> **Task instructions**
Here is a block of entries. Write out its lines exactly, from the first through the one containing "Home (596, 352)".

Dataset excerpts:
++++++++++++++++++++

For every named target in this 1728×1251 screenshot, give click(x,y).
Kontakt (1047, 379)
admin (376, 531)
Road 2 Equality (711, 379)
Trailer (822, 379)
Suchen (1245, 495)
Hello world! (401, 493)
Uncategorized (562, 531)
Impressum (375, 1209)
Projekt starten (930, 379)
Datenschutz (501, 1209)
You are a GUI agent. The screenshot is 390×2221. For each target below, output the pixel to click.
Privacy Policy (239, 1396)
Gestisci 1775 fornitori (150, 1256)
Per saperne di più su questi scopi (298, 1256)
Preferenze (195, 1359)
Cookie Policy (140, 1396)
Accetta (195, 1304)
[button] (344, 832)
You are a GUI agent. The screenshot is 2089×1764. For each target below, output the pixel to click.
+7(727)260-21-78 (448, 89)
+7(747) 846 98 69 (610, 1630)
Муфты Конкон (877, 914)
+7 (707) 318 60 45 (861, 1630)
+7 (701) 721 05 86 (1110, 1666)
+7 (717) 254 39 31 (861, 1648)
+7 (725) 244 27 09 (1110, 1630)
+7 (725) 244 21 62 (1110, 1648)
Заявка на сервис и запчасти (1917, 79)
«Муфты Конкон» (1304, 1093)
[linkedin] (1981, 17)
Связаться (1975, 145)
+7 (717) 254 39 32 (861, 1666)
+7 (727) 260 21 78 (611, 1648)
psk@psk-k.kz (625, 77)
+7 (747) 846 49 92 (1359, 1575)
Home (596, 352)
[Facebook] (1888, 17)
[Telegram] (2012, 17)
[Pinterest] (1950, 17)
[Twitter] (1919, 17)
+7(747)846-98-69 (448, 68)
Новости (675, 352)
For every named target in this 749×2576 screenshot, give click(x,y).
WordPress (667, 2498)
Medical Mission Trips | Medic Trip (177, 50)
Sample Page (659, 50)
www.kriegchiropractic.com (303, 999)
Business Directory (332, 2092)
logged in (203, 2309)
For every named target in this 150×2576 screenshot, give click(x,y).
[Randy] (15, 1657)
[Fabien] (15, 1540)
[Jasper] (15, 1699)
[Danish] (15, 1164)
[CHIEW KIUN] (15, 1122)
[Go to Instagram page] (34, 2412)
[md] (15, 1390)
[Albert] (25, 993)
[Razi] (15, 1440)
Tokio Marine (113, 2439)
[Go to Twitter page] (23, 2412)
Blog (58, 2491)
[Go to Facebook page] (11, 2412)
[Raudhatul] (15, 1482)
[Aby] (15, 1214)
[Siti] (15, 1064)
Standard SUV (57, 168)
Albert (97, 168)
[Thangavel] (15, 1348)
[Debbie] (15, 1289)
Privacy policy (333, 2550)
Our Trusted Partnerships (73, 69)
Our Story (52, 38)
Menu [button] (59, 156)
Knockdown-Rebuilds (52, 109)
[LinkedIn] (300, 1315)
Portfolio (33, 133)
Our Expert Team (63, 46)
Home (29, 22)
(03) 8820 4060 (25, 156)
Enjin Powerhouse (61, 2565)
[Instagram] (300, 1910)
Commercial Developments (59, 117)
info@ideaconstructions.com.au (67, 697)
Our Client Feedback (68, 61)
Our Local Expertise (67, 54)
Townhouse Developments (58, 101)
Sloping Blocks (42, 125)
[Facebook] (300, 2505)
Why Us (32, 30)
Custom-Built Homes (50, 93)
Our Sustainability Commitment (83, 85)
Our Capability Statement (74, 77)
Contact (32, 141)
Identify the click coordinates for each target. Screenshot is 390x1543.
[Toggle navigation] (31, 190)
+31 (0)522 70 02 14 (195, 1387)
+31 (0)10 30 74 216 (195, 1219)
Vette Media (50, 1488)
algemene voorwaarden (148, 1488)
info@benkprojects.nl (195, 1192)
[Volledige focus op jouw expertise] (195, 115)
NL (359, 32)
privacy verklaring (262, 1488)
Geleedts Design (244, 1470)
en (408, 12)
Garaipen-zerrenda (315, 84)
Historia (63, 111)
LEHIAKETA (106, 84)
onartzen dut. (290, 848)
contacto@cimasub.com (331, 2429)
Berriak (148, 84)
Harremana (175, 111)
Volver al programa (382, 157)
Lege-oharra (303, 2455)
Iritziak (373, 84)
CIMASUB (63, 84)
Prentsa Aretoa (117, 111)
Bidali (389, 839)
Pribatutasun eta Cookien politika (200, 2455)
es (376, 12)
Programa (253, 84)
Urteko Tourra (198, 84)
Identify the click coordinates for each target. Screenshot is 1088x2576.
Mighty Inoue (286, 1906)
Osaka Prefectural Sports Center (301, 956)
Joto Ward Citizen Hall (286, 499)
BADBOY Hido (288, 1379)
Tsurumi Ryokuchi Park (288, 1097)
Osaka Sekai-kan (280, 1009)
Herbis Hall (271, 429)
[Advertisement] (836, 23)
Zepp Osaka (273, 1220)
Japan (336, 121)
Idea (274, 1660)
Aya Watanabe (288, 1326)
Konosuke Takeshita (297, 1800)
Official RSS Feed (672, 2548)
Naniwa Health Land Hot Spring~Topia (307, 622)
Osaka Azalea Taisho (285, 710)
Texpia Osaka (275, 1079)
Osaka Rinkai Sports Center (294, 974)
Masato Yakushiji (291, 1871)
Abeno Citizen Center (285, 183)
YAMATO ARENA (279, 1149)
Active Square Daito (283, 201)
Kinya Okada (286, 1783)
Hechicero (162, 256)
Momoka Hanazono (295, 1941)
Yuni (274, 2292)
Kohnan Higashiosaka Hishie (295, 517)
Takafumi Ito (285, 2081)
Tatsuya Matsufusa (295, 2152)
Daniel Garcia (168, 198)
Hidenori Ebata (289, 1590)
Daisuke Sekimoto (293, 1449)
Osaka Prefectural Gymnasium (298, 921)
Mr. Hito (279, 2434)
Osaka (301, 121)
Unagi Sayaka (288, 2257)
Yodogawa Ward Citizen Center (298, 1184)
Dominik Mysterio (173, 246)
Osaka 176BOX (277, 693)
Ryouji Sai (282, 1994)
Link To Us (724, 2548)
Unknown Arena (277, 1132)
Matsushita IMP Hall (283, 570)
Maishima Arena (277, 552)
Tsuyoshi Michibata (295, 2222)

++++++++++++++++++++

> **Answer box**
For every named target in this 1728×1251 screenshot, give click(x,y).
Kontakt (1047, 379)
admin (376, 531)
Road 2 Equality (711, 379)
Trailer (822, 379)
Suchen (1245, 495)
Hello world! (401, 493)
Uncategorized (562, 531)
Impressum (375, 1209)
Projekt starten (930, 379)
Datenschutz (501, 1209)
You are a GUI agent. The screenshot is 390×2221. For each target below, output the pixel to click.
Privacy Policy (239, 1396)
Gestisci 1775 fornitori (150, 1256)
Per saperne di più su questi scopi (298, 1256)
Preferenze (195, 1359)
Cookie Policy (140, 1396)
Accetta (195, 1304)
[button] (344, 832)
You are a GUI agent. The screenshot is 2089×1764. For each target below, output the pixel to click.
+7(727)260-21-78 (448, 89)
+7(747) 846 98 69 (610, 1630)
Муфты Конкон (877, 914)
+7 (707) 318 60 45 (861, 1630)
+7 (701) 721 05 86 (1110, 1666)
+7 (717) 254 39 31 (861, 1648)
+7 (725) 244 27 09 (1110, 1630)
+7 (725) 244 21 62 (1110, 1648)
Заявка на сервис и запчасти (1917, 79)
«Муфты Конкон» (1304, 1093)
[linkedin] (1981, 17)
Связаться (1975, 145)
+7 (717) 254 39 32 (861, 1666)
+7 (727) 260 21 78 (611, 1648)
psk@psk-k.kz (625, 77)
+7 (747) 846 49 92 (1359, 1575)
Home (596, 352)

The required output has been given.